Our space explorers got some friends together to try to form a galactic union. Most inter-species unions would be an empire where a few species are controlling lots of others, or a partnership between a few species like they have now. They are actively trying to avoid both of these. They quickly run into a problem; how to determine if a being is a person? Right now, they have the following rules, in no particular order:
- Humans and similar rubber-forehead-esque aliens are people. As elemtilas pointed out, some people today have not sorted this out, but our travelers have, in no small part due to the species in rule 2.
- A species of near-perfect altruists are people. This is relevant, because they will not defend themselves in certain situations e.g. won't save themselves if it means other will die.
- Bio-mechanical beings are people, such as cyborgs, people with prosthetics, and some species who evolved to be mostly mechanical.
- Species with incomplete free will are people. For example, a species with a hive mind, or a species where individuals higher up can mentally force those beneath them to do things. However, individuals have to exhibit individuality, or the species is one individual.
- Species that communicate in "unusual" ways and live for varied periods of time are people. For example, bug-like aliens who communicate solely via pheromone and live for short periods of time, are people.
However, the following are not people:
- Food, like cows, corn, and their alien counterparts, are not people.
- Species without any individuality at all.
- Species without civilization.
- Species where the only desire of the entire populous is the pain and destruction of others.
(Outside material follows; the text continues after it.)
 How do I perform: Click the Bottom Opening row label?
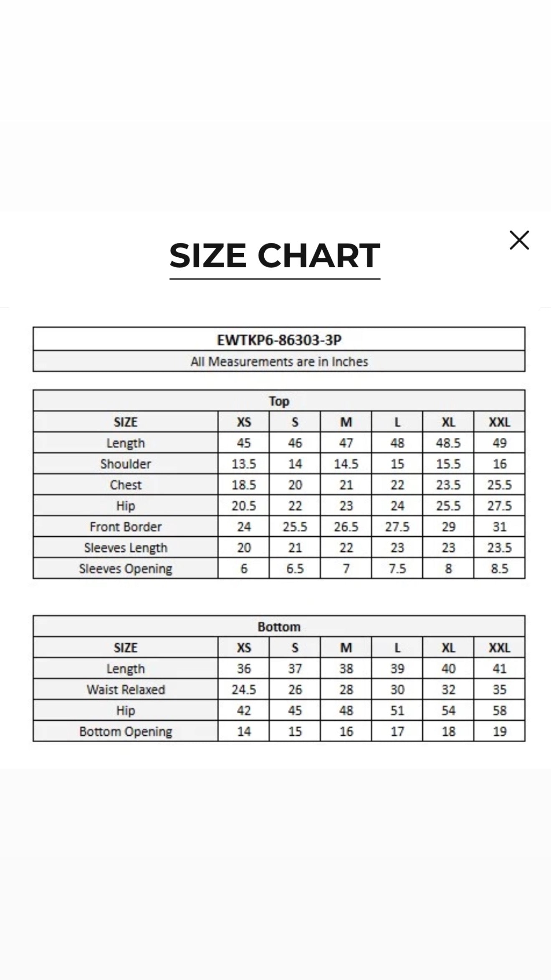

There are three big problems with the current system. First, the "not people" rules, are incomplete. Second, the "are people" rules are incomplete and the connection between them isn't clear. Finally, what counts as communication is foggy. It's fine to not have a language if you have telepathy, but you can't regard the communications of a dog as valid, even though they do communicate through body language and sound. (they are still good boys though.)
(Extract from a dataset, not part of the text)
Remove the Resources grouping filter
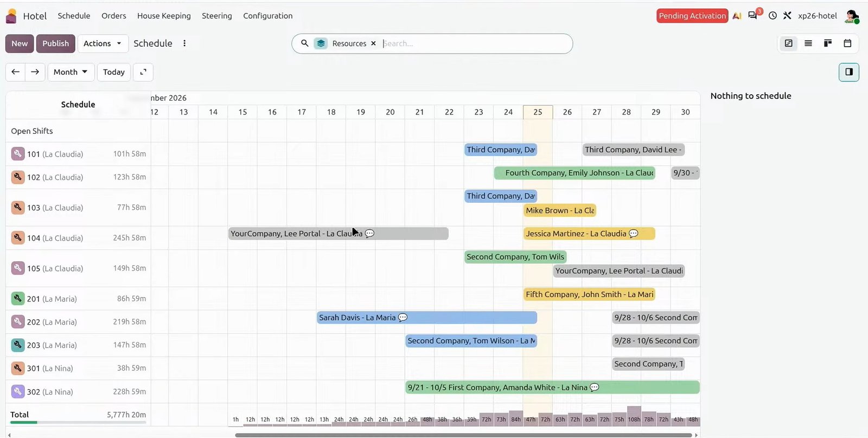The height and width of the screenshot is (438, 868). coord(373,43)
This group needs a simple, objective (or near objective), guidelines for determining the person-hood of a species that fits as many of their current rules as possible
The rules they have made already can be changed, but doing so may result in some unfortunate consequences, like telling someone they can't eat bacon anymore because pigs are people, and so is the guy who wants to eat them. It could also result in telling someone already in their union "actually, you don't count."